Thursday, April 12, 2018

Recipe: Computing the Millennium checkdigit

 More detail will be posted later. I just wanted to note this down.

We needed to extract our course reserves in Millennium into .csv format and the check digit for the item records associated with the instructors was cut off. To further complicate matters, one of our classes had about 106 associated items.

In order to calculate the check digit, you had to do the following calculation:

for item record i1234567, you had to multiply the 7 by 2, the 6 by 3, the 5 by 4, the 4 by 5, the 3 by 6, the 2 by 7, and the 1 by 8. Then, you had to add all those values together, divide by 11, and the remainder was the check digit. Anything that was remainder 10 became check digit x. So, for this item record, the summation is 112. Divide that by 11, and the remainder is 2 - so the full item record number is i12345672.

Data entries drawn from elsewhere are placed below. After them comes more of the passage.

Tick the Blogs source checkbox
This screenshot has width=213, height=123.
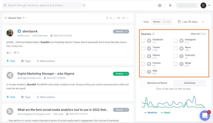(176, 64)
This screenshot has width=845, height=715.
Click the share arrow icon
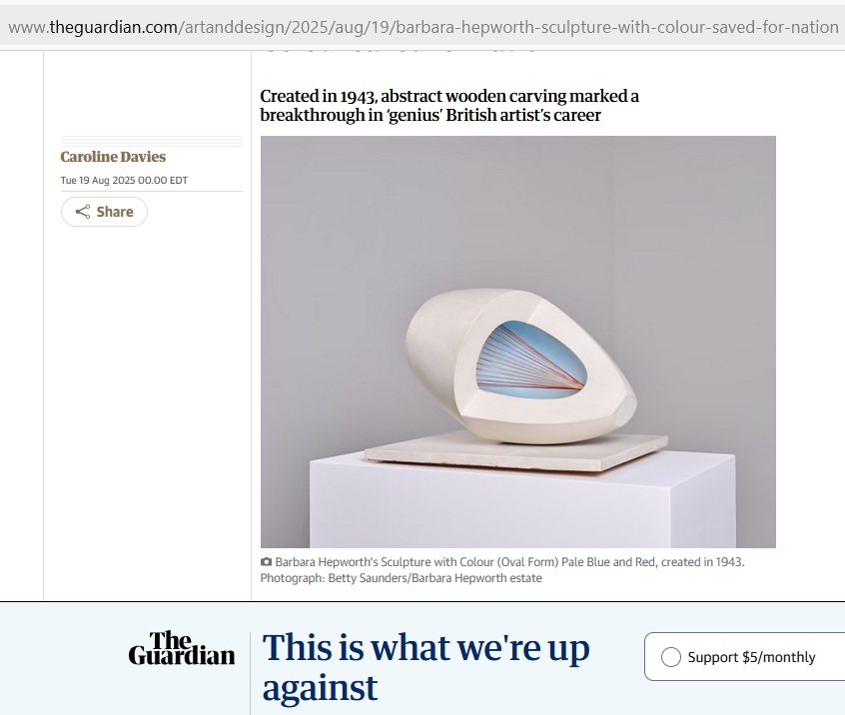(83, 212)
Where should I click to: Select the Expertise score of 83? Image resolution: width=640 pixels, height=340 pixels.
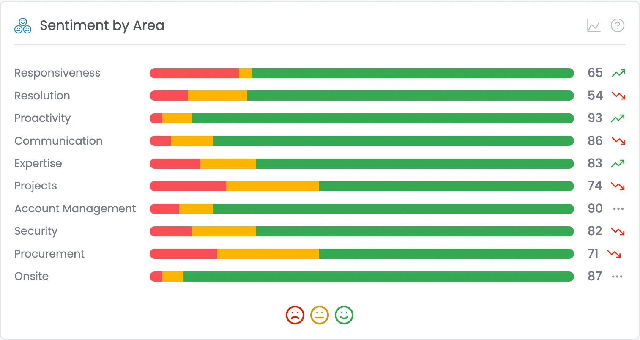pyautogui.click(x=595, y=163)
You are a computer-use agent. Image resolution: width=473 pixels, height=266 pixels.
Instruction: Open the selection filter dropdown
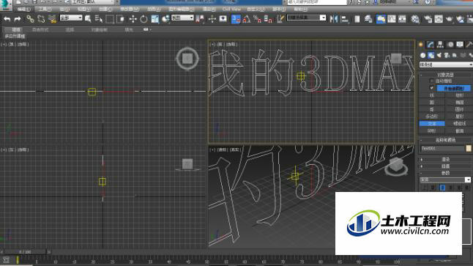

1. First, I changed the , delimiter right before the item record numbers to } in Notepad++. That way, when I imported to Open Refine, item records i3070797,i3054061,i3054062,i3054064,i3070931,,,,,,,,,,,,,

would all be in the same cell.

2. I split the column of item records into multi-valued cells using the , as a delimiter. My column was named "Column2" for this example.
3. I used add column based on this column and created column "remainder" with this GREL: value.replace ("i","")
This is so I could do the calculation for the check digit in a separate column to make it easier to concatenate later.
3. To do the multiplication and summation calculation, I did a transform on the remainder column and input this GREL:
sum(forEachIndex(reverse(splitByLengths(value,1,1,1,1,1,1,1)),i,v, (i+2)*toNumber(v)))
4. Unfortunately, this inserted a lot of zeros into the fields I wanted to leave blank, so I did another transform on remainder and did this to blank out the zeros: if(value == 0, "", value)
(You could probably just facet on the 0 and blank it out, too). This step has to be done, otherwise the calculation of the remainder will fill in the cells with the zeros with unwanted values.
5. Do another transform on column remainder to calculate the remainder:
mod(value,11)
6. Now concatenate Column2 and remainder together (can be either a transform or a new column):
if(isBlank(value), "",if (cells.remainder.value < 10, value + cells.remainder.value, value + "x"))
(Leaving out the check for isBlank gave me funky values again.)
7.  Now remove any extra columns and join multi-valued cells on the concatenated column.